The revelations at the meeting weren't just about insulin. Metformin, sold by Bristol-Myers Squibb Co. as Glucophage and now available in inexpensive generic formulations, may reduce cancer risk, researchers said. There are similar suggestions of protection with GlaxoSmithKline Plc's Avandia and Takeda Pharmaceuticals Co.'s Actos.
 
The drugs, all pills, treat diabetes by making patients more sensitive to insulin, rather than boosting levels of the hormone. They are being studied as cancer treatments in people who don't have diabetes, the researchers said.
 
Data presented at the conference from 300 doctors in the U.K. included 31,421 patients getting metformin alone, 5,035 given insulin and metformin, and 4,829 given insulin only.
 
Research Findings
 
The more insulin used by patients with type 2 diabetes, the greater the chance they were to be diagnosed with cancer, said Craig Currie, a researcher at the University of Wales in Cariff.
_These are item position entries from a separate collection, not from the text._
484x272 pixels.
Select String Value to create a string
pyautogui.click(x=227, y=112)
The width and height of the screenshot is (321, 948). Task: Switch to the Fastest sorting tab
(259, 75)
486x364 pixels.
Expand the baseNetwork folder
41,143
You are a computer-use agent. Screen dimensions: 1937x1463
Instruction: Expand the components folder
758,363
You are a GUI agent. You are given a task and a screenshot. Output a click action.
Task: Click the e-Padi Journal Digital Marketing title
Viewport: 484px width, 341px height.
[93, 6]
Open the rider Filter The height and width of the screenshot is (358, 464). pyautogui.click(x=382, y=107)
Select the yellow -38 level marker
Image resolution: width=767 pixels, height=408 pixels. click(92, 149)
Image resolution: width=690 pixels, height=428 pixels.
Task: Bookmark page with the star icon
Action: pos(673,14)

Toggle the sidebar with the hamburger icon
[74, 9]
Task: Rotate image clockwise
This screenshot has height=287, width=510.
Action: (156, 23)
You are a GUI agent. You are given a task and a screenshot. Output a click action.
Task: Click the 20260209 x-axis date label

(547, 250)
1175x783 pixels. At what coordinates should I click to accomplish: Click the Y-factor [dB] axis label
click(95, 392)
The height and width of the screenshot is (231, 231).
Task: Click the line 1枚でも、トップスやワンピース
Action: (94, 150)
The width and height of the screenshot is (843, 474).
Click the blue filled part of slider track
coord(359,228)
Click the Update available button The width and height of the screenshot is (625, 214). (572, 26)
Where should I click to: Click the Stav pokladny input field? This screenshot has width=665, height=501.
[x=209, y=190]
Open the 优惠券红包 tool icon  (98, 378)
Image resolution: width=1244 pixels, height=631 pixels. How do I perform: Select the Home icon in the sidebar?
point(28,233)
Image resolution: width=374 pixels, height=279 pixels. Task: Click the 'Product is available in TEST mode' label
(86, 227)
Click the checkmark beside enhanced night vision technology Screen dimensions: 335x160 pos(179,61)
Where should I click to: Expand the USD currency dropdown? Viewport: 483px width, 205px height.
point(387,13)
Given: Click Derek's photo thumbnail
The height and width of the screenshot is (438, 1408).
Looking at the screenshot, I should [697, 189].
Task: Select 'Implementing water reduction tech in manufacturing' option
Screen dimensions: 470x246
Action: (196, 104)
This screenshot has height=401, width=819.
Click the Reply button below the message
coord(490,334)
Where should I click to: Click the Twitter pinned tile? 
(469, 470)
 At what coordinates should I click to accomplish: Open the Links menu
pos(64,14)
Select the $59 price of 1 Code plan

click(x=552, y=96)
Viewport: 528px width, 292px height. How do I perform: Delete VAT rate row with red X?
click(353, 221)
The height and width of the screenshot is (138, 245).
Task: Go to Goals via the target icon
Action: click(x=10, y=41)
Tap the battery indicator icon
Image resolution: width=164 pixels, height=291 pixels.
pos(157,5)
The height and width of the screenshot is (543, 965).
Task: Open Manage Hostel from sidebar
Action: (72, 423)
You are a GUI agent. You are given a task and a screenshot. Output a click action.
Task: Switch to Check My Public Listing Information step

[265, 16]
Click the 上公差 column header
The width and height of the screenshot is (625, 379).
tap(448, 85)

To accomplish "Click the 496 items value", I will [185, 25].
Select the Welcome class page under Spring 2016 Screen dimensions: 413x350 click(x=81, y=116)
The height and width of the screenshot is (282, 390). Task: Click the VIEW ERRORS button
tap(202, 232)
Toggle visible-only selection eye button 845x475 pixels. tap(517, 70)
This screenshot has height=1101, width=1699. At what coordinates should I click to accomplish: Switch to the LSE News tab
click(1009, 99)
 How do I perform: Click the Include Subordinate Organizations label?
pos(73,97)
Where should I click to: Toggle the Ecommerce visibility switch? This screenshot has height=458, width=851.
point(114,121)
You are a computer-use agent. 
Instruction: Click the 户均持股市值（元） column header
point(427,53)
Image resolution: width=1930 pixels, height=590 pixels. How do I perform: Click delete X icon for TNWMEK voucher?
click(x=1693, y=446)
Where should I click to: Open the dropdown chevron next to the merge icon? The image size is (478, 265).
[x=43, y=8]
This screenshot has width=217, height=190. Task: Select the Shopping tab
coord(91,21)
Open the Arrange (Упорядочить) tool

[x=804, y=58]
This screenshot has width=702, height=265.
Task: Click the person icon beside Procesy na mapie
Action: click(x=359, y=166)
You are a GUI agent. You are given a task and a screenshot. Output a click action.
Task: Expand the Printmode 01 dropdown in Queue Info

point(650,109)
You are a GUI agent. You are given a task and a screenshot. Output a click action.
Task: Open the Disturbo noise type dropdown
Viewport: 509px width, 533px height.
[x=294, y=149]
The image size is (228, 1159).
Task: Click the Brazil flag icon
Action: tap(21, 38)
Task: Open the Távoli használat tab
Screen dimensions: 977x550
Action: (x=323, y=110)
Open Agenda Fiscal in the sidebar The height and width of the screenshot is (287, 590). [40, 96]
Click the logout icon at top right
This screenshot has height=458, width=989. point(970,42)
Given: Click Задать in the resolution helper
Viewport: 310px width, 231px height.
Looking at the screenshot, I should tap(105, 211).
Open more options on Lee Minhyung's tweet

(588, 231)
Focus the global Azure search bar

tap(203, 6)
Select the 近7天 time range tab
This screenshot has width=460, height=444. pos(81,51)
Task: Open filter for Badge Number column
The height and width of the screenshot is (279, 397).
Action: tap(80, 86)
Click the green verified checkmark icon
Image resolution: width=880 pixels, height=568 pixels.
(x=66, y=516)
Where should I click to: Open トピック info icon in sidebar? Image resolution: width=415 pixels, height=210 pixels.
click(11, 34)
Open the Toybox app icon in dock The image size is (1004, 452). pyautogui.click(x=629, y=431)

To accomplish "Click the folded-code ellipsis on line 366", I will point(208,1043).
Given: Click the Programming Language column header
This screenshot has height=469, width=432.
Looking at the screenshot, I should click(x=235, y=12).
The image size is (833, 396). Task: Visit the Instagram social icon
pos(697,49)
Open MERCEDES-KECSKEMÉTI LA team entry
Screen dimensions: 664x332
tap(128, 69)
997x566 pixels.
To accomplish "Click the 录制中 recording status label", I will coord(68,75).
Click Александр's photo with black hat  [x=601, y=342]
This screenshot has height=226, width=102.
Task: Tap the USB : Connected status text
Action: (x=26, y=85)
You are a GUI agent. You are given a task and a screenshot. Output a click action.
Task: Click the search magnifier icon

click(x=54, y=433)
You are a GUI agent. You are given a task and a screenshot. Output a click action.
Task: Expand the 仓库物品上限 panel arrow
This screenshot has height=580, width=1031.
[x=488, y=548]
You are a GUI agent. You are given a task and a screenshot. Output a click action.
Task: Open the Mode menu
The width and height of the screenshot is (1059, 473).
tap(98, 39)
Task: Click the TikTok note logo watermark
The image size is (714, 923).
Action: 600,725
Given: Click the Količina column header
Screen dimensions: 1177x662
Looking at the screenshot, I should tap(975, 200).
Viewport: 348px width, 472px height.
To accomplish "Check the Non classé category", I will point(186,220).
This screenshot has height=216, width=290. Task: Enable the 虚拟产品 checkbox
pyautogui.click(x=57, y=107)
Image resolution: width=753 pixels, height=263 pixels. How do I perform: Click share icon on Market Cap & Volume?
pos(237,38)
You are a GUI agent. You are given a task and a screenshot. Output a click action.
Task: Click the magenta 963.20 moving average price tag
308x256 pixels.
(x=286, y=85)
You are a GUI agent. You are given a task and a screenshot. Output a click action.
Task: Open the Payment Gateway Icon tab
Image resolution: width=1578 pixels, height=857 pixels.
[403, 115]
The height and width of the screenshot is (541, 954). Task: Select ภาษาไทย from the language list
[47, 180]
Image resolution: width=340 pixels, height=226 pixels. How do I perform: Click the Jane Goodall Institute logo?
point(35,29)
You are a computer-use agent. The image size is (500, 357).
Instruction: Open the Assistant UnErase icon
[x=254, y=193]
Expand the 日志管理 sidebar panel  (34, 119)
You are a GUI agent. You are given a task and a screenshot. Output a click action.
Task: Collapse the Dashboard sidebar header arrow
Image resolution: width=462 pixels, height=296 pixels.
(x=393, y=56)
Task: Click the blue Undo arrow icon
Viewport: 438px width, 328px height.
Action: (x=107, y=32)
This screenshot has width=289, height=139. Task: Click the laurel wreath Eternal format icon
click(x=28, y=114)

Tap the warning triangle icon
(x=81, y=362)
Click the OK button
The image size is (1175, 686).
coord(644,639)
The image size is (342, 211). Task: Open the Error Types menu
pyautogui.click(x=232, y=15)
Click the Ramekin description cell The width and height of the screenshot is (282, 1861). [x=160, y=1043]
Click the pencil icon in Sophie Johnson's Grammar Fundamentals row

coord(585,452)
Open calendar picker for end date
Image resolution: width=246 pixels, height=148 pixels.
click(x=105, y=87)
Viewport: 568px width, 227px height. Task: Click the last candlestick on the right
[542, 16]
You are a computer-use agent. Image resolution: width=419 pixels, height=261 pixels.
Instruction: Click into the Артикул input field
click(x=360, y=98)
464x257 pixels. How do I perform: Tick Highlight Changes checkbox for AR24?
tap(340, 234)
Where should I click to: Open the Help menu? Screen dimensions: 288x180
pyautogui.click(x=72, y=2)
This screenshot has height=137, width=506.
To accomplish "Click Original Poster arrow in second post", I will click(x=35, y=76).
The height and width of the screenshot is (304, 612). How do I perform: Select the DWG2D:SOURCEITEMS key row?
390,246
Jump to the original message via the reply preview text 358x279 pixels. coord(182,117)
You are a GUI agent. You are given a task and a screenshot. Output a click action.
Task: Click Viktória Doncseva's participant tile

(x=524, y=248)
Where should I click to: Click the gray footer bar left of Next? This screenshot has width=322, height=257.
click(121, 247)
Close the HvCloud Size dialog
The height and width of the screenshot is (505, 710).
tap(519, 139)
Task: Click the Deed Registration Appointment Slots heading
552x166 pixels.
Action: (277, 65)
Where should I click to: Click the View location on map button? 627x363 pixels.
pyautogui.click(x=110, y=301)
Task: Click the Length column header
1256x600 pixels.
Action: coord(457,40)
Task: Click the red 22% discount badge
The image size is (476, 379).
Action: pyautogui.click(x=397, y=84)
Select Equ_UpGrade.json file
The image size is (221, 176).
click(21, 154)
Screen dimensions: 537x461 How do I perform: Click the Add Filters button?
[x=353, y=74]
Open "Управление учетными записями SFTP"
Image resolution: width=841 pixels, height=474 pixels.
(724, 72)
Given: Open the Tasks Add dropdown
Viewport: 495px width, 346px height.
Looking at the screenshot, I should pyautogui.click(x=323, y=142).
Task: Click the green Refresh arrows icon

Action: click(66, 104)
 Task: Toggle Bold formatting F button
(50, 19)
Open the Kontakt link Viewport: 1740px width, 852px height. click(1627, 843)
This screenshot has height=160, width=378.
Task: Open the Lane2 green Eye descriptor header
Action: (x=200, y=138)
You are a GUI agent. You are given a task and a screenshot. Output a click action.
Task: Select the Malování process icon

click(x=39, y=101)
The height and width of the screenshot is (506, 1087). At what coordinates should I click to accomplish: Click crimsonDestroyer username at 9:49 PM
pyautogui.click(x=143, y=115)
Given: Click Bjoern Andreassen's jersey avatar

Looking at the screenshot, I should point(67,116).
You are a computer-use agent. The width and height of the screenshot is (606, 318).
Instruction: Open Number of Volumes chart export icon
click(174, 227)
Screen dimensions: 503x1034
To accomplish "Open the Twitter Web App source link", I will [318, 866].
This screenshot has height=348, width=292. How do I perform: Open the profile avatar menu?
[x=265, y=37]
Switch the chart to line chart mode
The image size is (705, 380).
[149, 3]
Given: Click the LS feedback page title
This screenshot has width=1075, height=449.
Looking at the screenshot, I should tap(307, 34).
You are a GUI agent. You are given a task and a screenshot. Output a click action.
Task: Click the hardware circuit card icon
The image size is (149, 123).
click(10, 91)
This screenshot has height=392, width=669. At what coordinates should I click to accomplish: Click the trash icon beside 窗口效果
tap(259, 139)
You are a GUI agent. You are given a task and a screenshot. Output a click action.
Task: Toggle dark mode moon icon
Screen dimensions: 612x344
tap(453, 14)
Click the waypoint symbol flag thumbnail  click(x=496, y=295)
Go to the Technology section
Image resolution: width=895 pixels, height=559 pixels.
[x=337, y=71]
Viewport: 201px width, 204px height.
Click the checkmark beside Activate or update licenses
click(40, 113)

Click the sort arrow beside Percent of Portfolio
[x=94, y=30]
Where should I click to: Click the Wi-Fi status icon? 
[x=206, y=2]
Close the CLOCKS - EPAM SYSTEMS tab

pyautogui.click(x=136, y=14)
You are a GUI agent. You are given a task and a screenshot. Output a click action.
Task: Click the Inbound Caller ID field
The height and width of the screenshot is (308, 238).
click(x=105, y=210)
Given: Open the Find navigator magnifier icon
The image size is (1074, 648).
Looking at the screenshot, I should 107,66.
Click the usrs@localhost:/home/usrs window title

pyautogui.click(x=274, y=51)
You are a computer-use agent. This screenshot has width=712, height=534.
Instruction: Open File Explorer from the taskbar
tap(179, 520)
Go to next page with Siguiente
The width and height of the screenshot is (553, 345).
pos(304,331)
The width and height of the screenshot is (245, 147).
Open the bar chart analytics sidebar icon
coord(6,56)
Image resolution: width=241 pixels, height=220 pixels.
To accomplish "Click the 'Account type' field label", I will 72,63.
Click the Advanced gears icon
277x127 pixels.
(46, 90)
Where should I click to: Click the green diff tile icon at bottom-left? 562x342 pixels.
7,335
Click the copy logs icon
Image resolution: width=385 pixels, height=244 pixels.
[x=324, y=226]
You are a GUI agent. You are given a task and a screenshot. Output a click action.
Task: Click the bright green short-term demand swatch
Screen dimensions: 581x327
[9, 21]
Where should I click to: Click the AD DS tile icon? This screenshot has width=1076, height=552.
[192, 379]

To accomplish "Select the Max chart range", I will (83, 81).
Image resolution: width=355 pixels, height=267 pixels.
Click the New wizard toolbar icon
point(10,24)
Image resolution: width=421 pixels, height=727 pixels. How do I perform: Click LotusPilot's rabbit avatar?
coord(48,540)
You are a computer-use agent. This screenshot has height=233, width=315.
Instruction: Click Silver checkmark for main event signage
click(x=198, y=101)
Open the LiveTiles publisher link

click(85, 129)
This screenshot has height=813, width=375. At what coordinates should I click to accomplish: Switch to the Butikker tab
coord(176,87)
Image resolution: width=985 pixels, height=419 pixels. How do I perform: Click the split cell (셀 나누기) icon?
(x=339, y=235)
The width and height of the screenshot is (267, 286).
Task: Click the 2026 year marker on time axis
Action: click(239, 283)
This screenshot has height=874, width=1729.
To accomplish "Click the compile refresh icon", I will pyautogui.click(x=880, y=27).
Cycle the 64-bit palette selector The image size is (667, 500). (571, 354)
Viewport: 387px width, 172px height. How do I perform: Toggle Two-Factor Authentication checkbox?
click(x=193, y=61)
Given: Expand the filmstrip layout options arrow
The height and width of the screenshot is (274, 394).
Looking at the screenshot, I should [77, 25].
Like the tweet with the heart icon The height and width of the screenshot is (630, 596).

Metformin, a staple of diabetes care, lessened the risk in everyone except those getting the most insulin, he said.
 
"This is not definitive, it just alerts us to the possibility" that insulin bolsters cancer risk, Currie said at a press conference. Future studies should compare the use of insulin, including Sanofi's Lantus and Novo Nordisk A/S's Levemir, with oral treatments, he said.
 
Insulin may be fanning the flame of small cancers, helping them grow faster, said Jeffrey Johnson, professor of public health sciences at the University of Alberta in Canada, who has studied the topic for the past three years. There is only a signal now, and the scientific world is still investigating the link, he said.
 
"People feel very confident with insulin because it's been used for 80 years and they know how it affects sugars," Johnson said. "We need to be more attentive to the collateral impact. With early and aggressive insulin therapies, we might be more cautious in pushing that."